Collect like terms: Solve $2A = 2$ for $A$, which gives $A = 1$. Solve $2B = 5$ for $B$, giving $B = \frac{5}{2}$. For the exponential part, solve $2C - 3C = -1$ to find $C = 1$.

7Step 7: Combine Solutions

The general solution is the sum of the complementary and particular solutions: $y(x) = C_1 + C_2 e^{-2x} + x + \frac{5}{2} + e^{-2x}$.

Key Concepts

Undetermined CoefficientsNon-Homogeneous EquationsComplementary SolutionParticular Solution

Undetermined Coefficients

The method of undetermined coefficients is a technique used to find a particular solution to certain types of non-homogeneous differential equations.
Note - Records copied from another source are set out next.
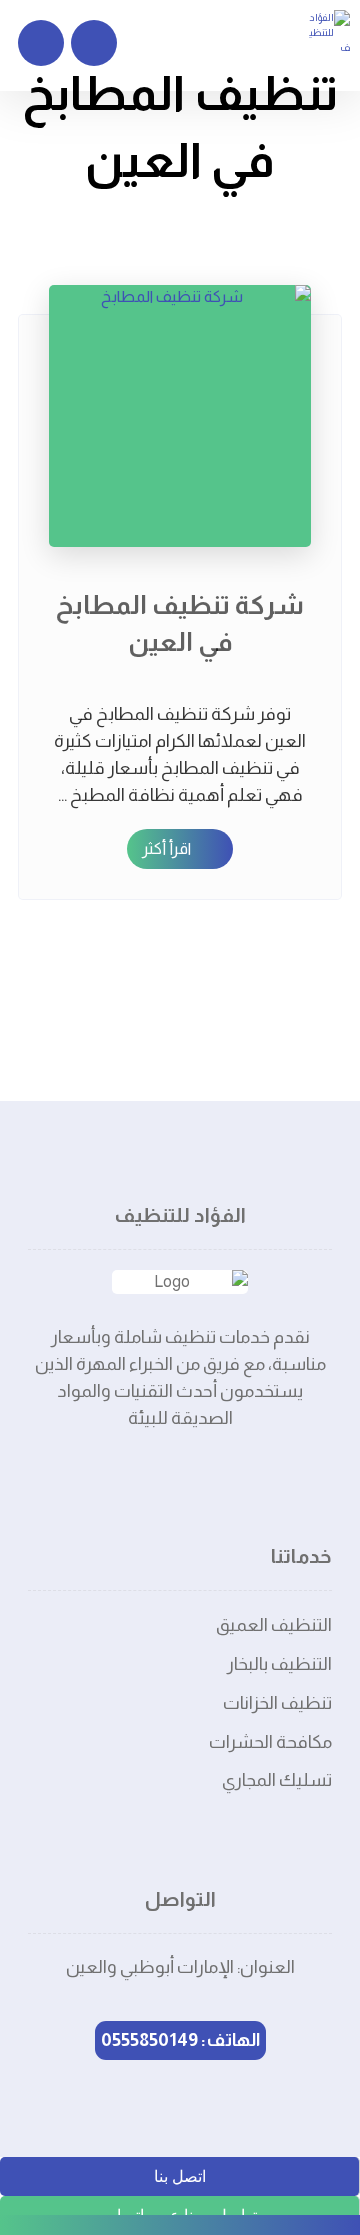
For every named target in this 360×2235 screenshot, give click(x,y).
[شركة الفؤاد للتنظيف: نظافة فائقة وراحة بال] (328, 32)
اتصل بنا (180, 2176)
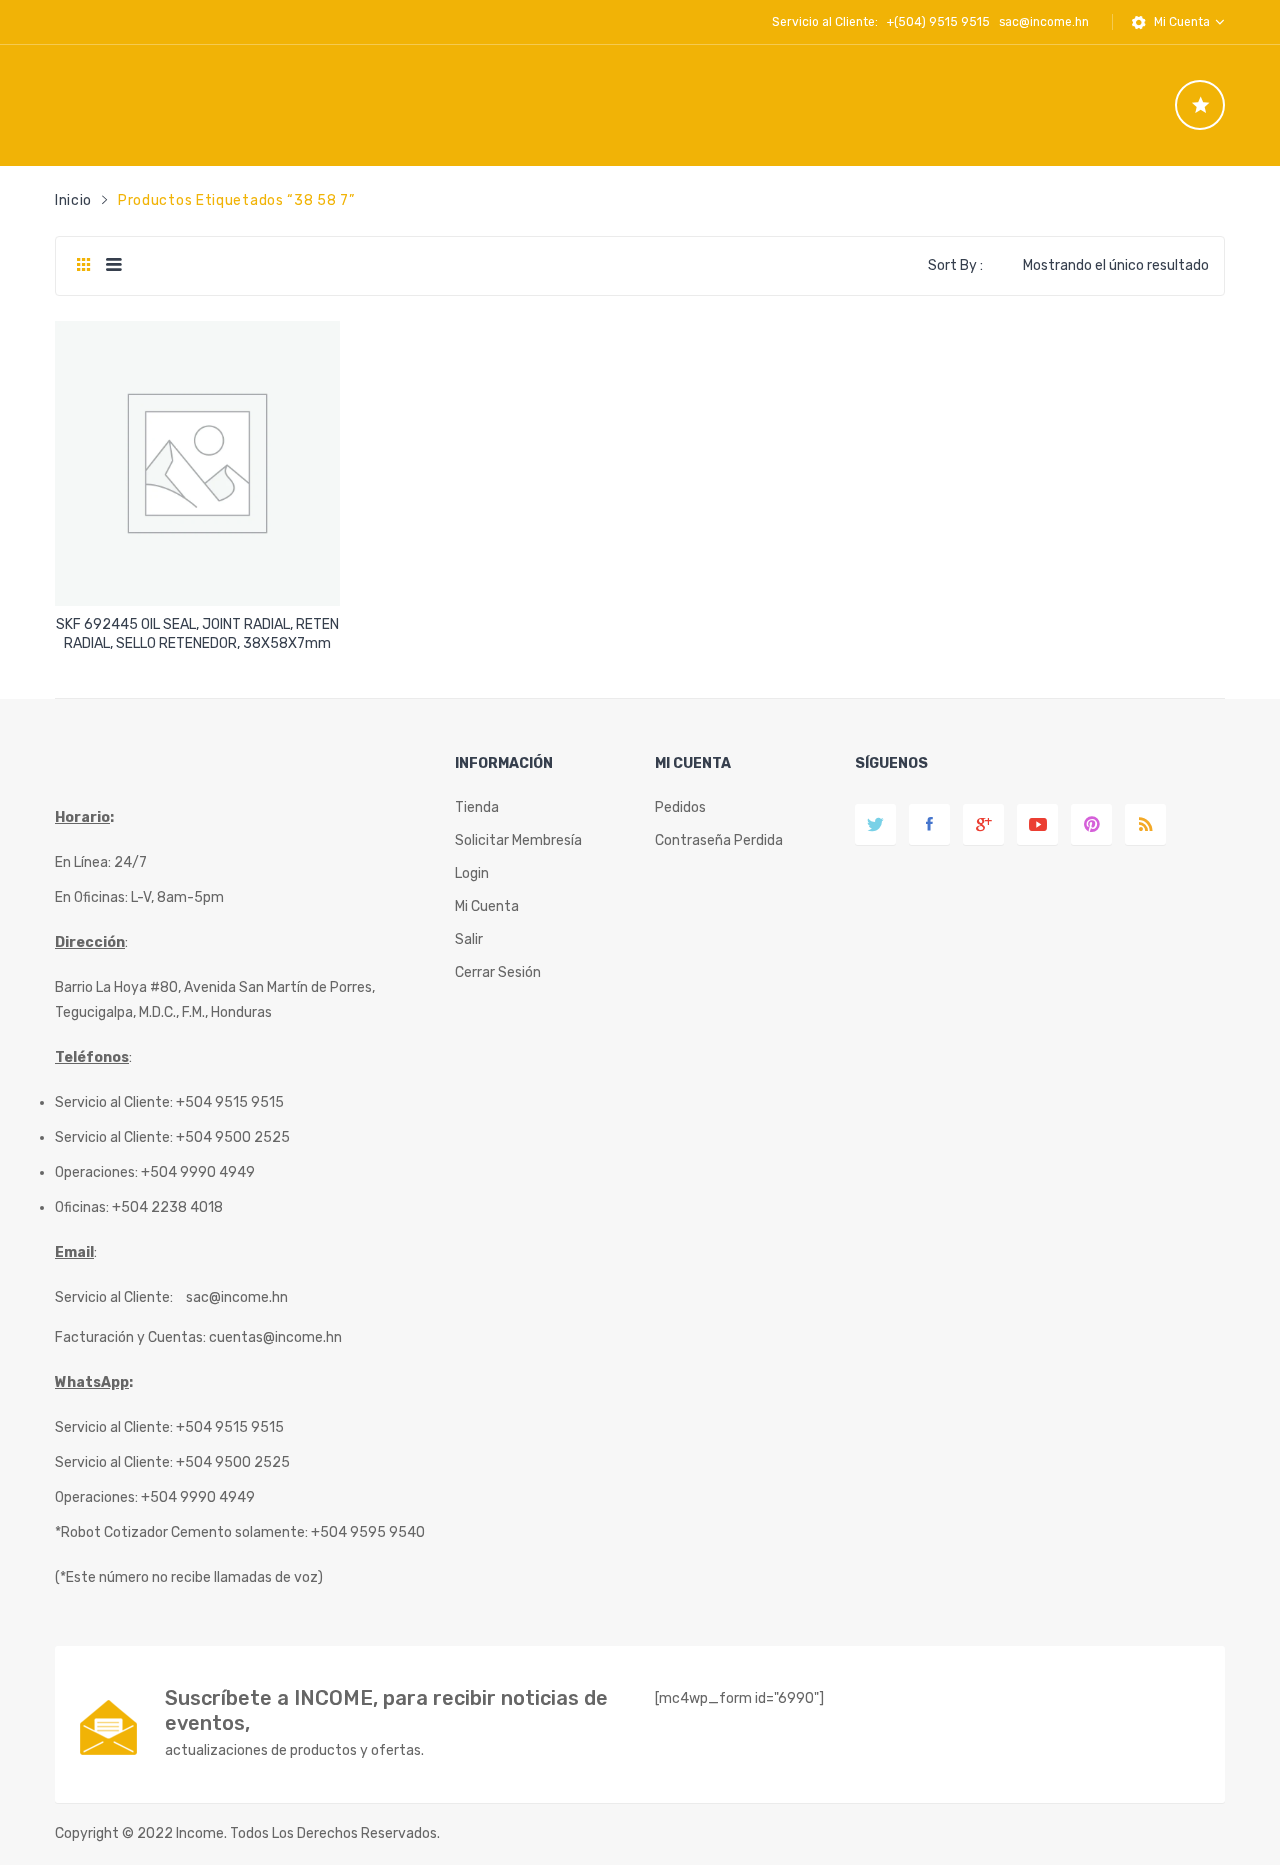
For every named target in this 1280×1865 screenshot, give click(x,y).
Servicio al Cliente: (114, 1297)
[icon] (1200, 105)
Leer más (198, 636)
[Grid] (83, 266)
It is especially useful when the non-homogeneous part is a linear combination of exponentials, polynomials, sine, or cosine functions.

The basic idea is to assume a form for the particular solution, with undetermined coefficients.

For a polynomial non-homogeneous part like "2x + 5", assume a polynomial form.
For an exponential term like "e^{-2x}", assume an exponential form.

In the exercise, the assumed particular solution was the linear polynomial plus an exponential:
\[ y_p = Ax + B + Ce^{-2x} \]
Given this form, the next step is to adjust it by calculating derivatives and substituting them back into the original equation to find the values of the coefficients $A$, $B$, and $C$.

Non-Homogeneous Equations

A non-homogeneous differential equation contains a term that is not dependent on the function or its derivatives. This term is often referred to as the **non-homogeneous part** or the *forcing function*.
In the given exercise, the differential equation is non-homogeneous and can be written as:

$ y^{\prime \prime} + 2y^{\prime} = 2x + 5 - e^{-2x} $

The expression "2x + 5 - e^{-2x}" is what makes the equation non-homogeneous.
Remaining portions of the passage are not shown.